Kashmir journalist assaulted, harassed by Cyber Police, for article on cyberbullying
Auqib Javeed was summoned on September 18, and alleges he was slapped by a “masked policeman”, then questioned for 5 hours
Auqib Javeed, a Srinagar-based Kashmiri journalist had recently written an article on cyber bullying, or the alleged intimidation of social media users who posted anything seen as being critical of the government. His article seems to have been proven right in the worst way. Javeed, an independent journalist who has written for major publications, has said he fears for his life following assault and harassment, allegedly by Kashmir’s cyber police.
The report on cyberbullying he had filed was published by news and analysis portal Article 14, and had stated that “dozens of Twitter accounts in Kashmir are silent after users were interrogated by the police about posts on Article 370, the Internet ban and an alleged extra-judicial killing. Police say these users were accused of ‘cyberbullying’. Those summoned were allowed to go—after promising not to criticise the government.” It was published last week, and had recorded incidents from August, quoted the social media users who recalled their trauma.
However, Javeed himself was summoned by the Cyber Wing of the Jammu and Kashmir Police on September 18. He alleged that a “masked policeman slapped him twice”. Javeed later took to social media and shared his ordeal in detail. “I am uncertain about what will happen now. I write this in great fear. I could be called in again, beaten or worse. But I am certain about one thing: I stand by my story,” he posted. He said Srinagar’s cyber police kept him for five hours, he recalled his ordeal in another article as well.
He said the facts he had reported on were not new and had been covered extensively by The Kashmir Walla, a Kashmir-based website. It was reported that the cyber police had probed around 300 social-media accounts, calling them a “cyber-bullying group”. “I tracked down some of these users, who on condition of anonymity said they had been questioned, hectored by police and left off only after promising not to issue posts against the government and its policies,” he said.
He had also sought the police version and spoke to the Superintendent of Police (SP) of the Cyber Wing, Tahir Ashraf Bhatii, who “politely” denied the users’ claims of being summoned to Srinagar’s Cyber Police Station for “political tweets”. The SP said: “We are living in a democratic country, and people have every right to criticise the government and that is how democracy works.”
The story, “The Real Cyber Bully: Police In Kashmir Question Twitter Users”, was however published with a 2012 photo of “Cargo”, a former police interrogation centre, which previously housed the cyber police, he stated. He went with two other journalists and alleged that “a masked policeman slapped” him on the face.

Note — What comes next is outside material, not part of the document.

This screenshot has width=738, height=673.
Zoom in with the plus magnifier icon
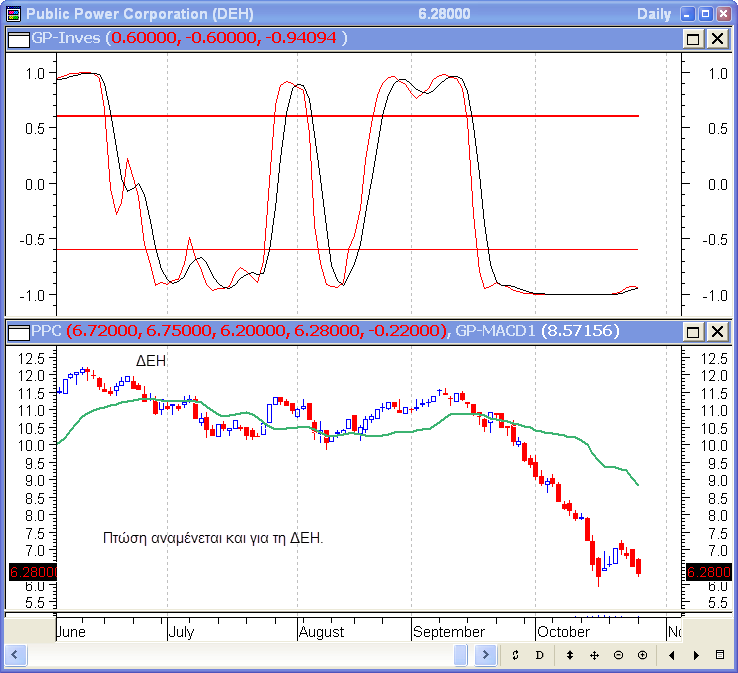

According to the journalist, the slap shocked and numbed him and once he met SP Bhatti he was asked why he wrote that cyber police were bullying people? The SP also demanded to know a picture of the Cargo center was used, “when it was not the cyber police station,” wrote Javeed, who was also accused of writing a “concocted” story by the police. “I felt myself starting to shiver, as the SP continued his verbal assault. I told him again that the story was fair and based on facts and that decisions about headline and photographs were taken by the editor,” he writes, adding that he was then asked to call the editor by the police.

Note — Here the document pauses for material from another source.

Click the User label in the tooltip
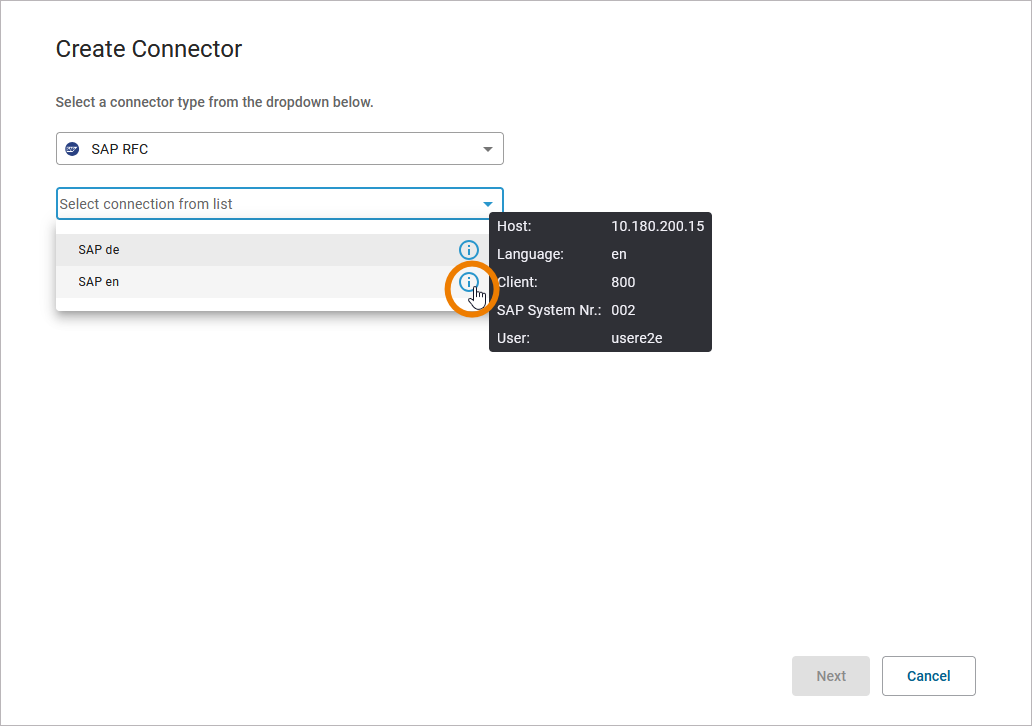This screenshot has width=1032, height=726. pos(513,338)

Article 14, editor and co-founder Samar Halarnkar, has added a note in Javeed’s article to state the following: “The SP first said the photo was wrong and photoshopped. He was told if there was a problem with the photo, we would be happy to correct ourselves and acknowledge the error. He then said the story was fake and my colleague had admitted it. He said this three times in the course of the conversation. While telling Bhatii that he had been quoted extensively in the story and that we would nevertheless be happy to carry what he perceived as fake, he hung up.”
Meanwhile, the Cyber Police issued a press note stating that the photo was incorrect. They also do not approve of the headline, and some of the content. As expected, they deny all allegations of police excesses.
Javeed recalled that it was only after a “five-hour ordeal,” and after he “was asked to sign a letter” that his phone was returned. He alleged that his phone may have been tampered with. Javeed has said the experience has left him, “traumatised, anxious and nervous. I was awake most of that night, haunted by the physical assault and their abuse.”
“I am uncertain about what will happen. I write this in great fear. I could be called in again, beaten or worse. Anything is possible in Kashmir. But I am certain about one thing: I stand by my story,” he stated.
Javeed has received many messages of support, especially from journalists in Kashmir, many of whom have their own stories to tell of being summoned by the authorities for multiple reasons.